* [TRY IT]:
If a line in the records below contains the word "computer", copy it.

☆ ☆ ☆ ☆ ☆

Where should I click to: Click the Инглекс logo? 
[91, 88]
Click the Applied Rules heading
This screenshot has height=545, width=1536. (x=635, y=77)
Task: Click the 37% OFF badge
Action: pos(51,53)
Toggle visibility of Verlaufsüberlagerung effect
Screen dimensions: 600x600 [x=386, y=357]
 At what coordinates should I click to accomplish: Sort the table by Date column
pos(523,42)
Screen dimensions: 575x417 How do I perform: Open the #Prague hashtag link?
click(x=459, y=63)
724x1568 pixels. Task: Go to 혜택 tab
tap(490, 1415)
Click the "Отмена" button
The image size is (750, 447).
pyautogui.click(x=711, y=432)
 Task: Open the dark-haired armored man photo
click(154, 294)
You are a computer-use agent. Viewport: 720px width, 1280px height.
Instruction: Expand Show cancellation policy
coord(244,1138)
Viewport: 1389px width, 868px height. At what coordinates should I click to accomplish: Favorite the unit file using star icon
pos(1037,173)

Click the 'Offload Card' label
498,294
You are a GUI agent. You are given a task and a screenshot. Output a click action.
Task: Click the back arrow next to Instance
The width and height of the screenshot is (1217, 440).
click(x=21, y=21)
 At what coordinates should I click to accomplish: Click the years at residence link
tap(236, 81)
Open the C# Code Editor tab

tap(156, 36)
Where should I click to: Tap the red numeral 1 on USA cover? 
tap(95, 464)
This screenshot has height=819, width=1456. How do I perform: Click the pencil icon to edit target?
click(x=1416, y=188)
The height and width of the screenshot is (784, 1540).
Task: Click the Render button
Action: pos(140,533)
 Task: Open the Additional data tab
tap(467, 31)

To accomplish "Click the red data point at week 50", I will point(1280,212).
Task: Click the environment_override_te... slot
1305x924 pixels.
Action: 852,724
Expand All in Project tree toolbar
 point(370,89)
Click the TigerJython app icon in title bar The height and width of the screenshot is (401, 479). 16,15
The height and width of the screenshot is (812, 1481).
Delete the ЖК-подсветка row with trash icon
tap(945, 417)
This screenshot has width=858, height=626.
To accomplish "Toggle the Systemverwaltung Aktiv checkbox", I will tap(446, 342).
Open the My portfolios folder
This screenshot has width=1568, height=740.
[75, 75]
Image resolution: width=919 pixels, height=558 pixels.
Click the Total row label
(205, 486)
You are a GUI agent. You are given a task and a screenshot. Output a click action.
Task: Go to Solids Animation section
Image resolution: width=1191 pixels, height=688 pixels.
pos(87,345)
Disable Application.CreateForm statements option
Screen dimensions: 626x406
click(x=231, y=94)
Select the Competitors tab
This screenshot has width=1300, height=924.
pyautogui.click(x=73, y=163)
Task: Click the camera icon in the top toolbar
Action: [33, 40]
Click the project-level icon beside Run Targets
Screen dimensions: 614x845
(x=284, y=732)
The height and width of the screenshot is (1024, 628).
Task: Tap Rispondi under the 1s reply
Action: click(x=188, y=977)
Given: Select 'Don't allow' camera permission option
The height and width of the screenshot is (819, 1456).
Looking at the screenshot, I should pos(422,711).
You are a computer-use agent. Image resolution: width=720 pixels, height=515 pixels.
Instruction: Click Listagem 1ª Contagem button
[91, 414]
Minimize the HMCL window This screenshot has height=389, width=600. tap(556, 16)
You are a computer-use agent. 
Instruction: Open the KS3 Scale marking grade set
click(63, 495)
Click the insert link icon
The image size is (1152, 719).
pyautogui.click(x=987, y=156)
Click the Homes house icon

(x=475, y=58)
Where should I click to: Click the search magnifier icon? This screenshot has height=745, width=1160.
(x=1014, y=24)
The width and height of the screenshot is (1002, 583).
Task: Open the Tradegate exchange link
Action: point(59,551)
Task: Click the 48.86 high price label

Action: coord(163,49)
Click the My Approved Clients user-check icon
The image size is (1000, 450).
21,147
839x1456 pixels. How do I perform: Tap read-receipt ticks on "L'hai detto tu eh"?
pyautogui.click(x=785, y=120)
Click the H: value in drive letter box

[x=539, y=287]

☆ ☆ ☆ ☆ ☆

* [OUTPUT OF THE EXERCISE]:
You are a computer-use agent. Viewport: 720px width, 1280px height.
You are a computer-use agent. Image resolution: width=720 pixels, height=515 pixels.
You are a computer-use agent. 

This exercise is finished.